Ma l'imam di Andria viene assolto dalla Cassazione: cancellata l'accusa di terrorismo, si farà un nuovo processo per l'accusa di «istigazione all'odio razziale», roba da ultrà da stadio. Lui non ci sarà, perché all'indomani dell'ordine di scarcerazione della Cassazione il Viminale lo ha espulso dal territorio italiano, e il processo chissà quando si farà. Nel frattempo, il punto fermo della vicenda restano le motivazioni con cui ieri i giudici romani liquidano l'accusa di terrorismo. Non c'è terrorismo, dicono, se l'attività di indottrinamento è «finalizzata ad indurre una generica disponibilità ad unirsi ai combattenti per la causa islamica e ad immolarsi per la stessa», cioè se non è affiancata «dall'addestramento al martirio di adepti da inviare nei luoghi di combattimento».

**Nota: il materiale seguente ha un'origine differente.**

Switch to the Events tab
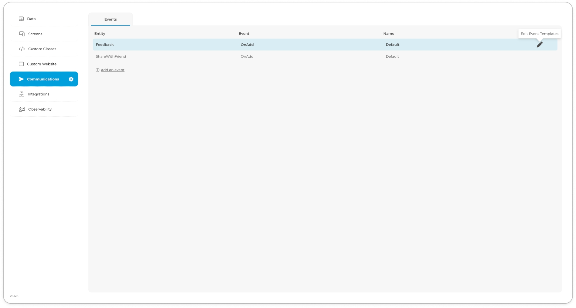The image size is (576, 308). coord(111,19)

Insomma, se la moschea non viene trasformata in un campo paramilitare, ogni predica è lecita, perché la conversione alla guerra santa contro l'Occidente «può costituire senza dubbio una precondizione, quale base ideologica, per la costituzione di un'associazione effettivamente funzionale al compimento di atti terroristici, ma non integra gli estremi perché tale risultato possa dirsi conseguito».

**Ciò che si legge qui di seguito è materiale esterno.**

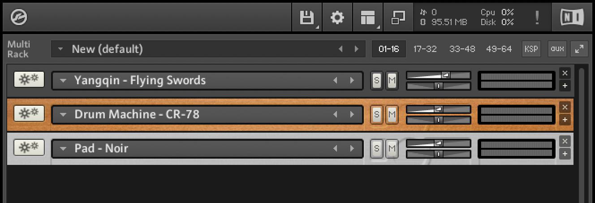The height and width of the screenshot is (203, 595).
Task: Toggle the aux sends button
Action: tap(557, 49)
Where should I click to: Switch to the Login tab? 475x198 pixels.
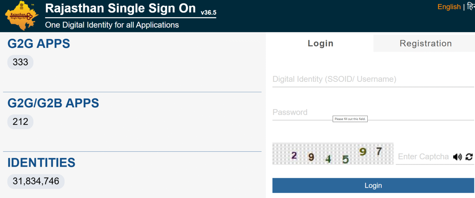point(320,43)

Il gruppo, per la Cassazione, non era pericoloso: e lo dimostrerebbe il fatto che tra le intercettazioni del 2009 e gli arresti del 2013 nessuno del gruppo sia partito per il «fronte», né abbia commesso attentati in Italia. Come se non esistessero «cellule dormienti».

E come se non ci fossero precedenti di predicatori trasformatisi in terroristi a tempo pieno: come Mohamed Fezzani, assolto a Milano, e arrestato proprio ieri in Sudan.